> Exercise directions
Include only the line with "1194x914 pixels." and the lines after it, each reproduced exactly as it stands in the entries below.

(Supplied records)

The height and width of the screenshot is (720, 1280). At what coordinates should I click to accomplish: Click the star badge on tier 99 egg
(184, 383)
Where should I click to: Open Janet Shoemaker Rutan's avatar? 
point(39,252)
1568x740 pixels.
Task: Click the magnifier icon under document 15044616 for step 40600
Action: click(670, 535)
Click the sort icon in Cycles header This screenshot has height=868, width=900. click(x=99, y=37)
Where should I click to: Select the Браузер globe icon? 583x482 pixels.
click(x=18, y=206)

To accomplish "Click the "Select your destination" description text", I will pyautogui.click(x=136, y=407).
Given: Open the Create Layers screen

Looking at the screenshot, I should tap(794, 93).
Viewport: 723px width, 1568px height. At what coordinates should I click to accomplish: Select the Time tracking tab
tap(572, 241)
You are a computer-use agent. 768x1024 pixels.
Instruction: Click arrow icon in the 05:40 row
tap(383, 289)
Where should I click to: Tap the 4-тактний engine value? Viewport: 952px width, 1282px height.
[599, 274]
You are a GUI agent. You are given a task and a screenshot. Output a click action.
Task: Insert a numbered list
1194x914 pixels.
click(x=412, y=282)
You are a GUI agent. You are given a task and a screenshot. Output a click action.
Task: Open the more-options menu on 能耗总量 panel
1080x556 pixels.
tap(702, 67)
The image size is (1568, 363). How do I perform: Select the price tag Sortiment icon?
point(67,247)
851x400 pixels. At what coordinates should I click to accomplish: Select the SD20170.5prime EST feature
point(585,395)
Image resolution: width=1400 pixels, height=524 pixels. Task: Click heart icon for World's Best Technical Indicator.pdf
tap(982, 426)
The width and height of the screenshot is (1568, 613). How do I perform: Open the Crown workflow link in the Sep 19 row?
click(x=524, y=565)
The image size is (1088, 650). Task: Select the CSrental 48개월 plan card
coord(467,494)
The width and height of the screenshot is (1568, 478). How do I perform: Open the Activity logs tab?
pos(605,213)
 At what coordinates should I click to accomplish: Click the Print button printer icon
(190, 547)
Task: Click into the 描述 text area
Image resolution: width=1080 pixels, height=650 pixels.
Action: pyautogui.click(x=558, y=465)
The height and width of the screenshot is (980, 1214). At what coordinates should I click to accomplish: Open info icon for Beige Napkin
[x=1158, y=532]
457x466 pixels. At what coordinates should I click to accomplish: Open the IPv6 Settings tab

(End Supplied records)

> Exercise output
1194x914 pixels.
click(x=412, y=282)
You are a GUI agent. You are given a task and a screenshot. Output a click action.
Task: Open the more-options menu on 能耗总量 panel
1080x556 pixels.
tap(702, 67)
The image size is (1568, 363). How do I perform: Select the price tag Sortiment icon?
point(67,247)
851x400 pixels. At what coordinates should I click to accomplish: Select the SD20170.5prime EST feature
point(585,395)
Image resolution: width=1400 pixels, height=524 pixels. Task: Click heart icon for World's Best Technical Indicator.pdf
tap(982, 426)
The width and height of the screenshot is (1568, 613). How do I perform: Open the Crown workflow link in the Sep 19 row?
click(x=524, y=565)
The image size is (1088, 650). Task: Select the CSrental 48개월 plan card
coord(467,494)
The width and height of the screenshot is (1568, 478). How do I perform: Open the Activity logs tab?
pos(605,213)
 At what coordinates should I click to accomplish: Click the Print button printer icon
(190, 547)
Task: Click into the 描述 text area
Image resolution: width=1080 pixels, height=650 pixels.
Action: pyautogui.click(x=558, y=465)
The height and width of the screenshot is (980, 1214). At what coordinates should I click to accomplish: Open info icon for Beige Napkin
[x=1158, y=532]
457x466 pixels. At what coordinates should I click to accomplish: Open the IPv6 Settings tab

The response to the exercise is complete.